**AIM OF THE TASK**
Output the lines from the one holding "This screenshot has" to the end of the entries that follow, exactly and only those, minus any pictures.

── EXCERPTED DATA

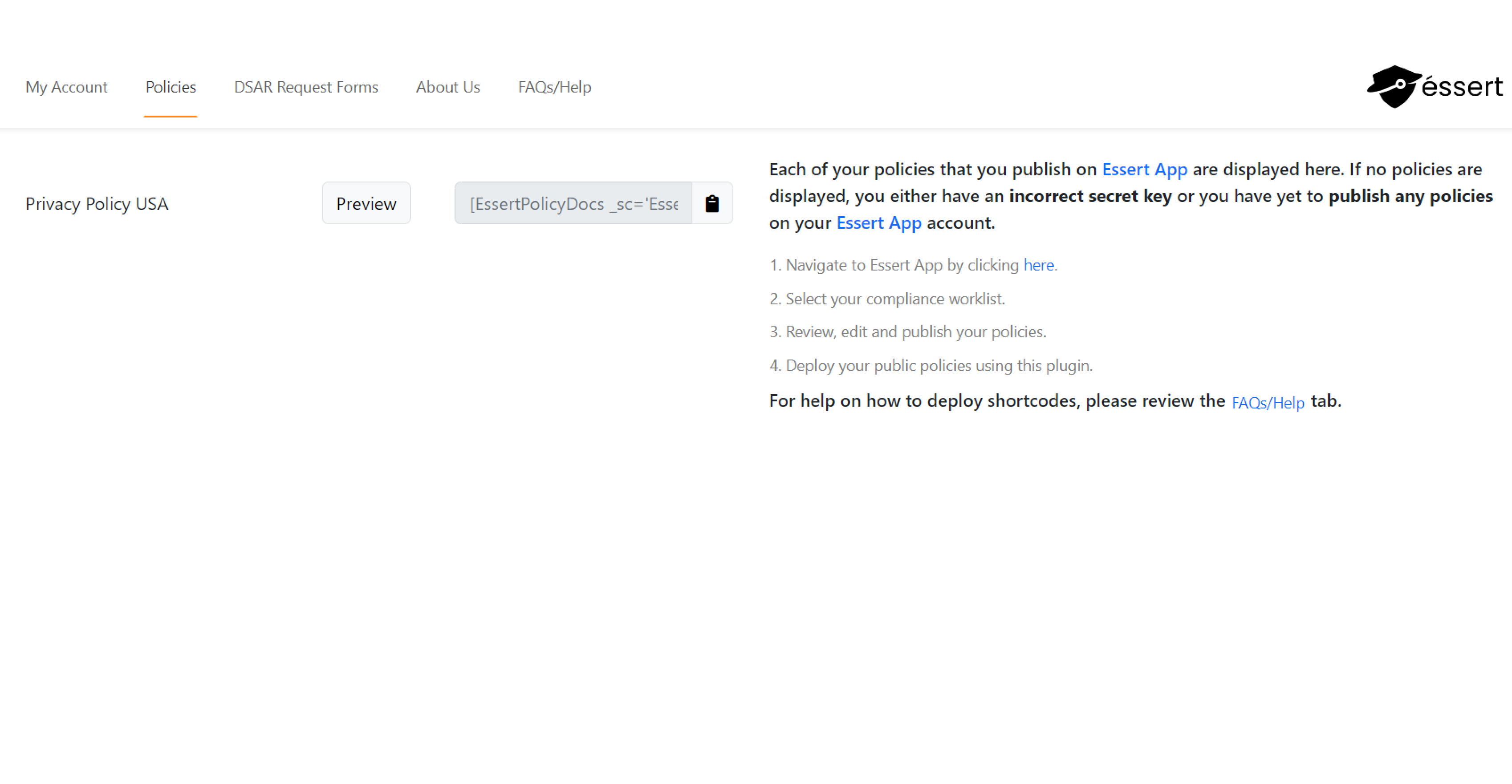The image size is (1512, 784).
Task: Click the bold 'incorrect secret key' text
Action: click(1090, 196)
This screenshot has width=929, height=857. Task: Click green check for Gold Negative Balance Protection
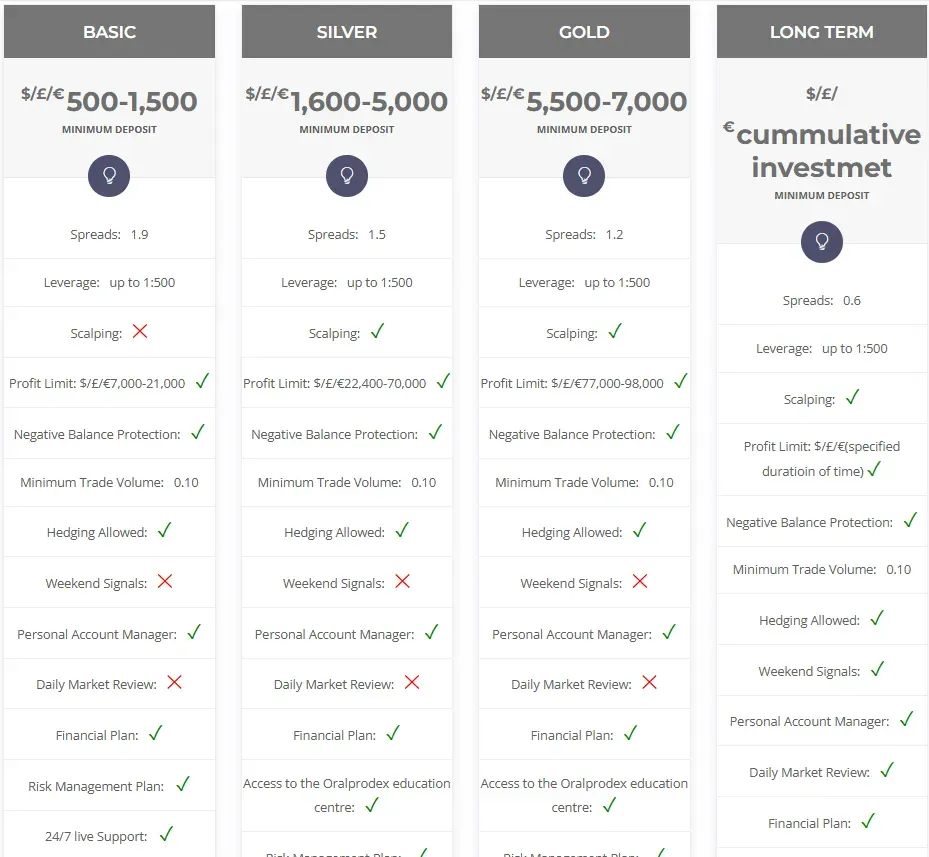(673, 432)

────

**RESPONSE AREA**
This screenshot has width=929, height=857. Task: Click green check for Gold Negative Balance Protection
(673, 432)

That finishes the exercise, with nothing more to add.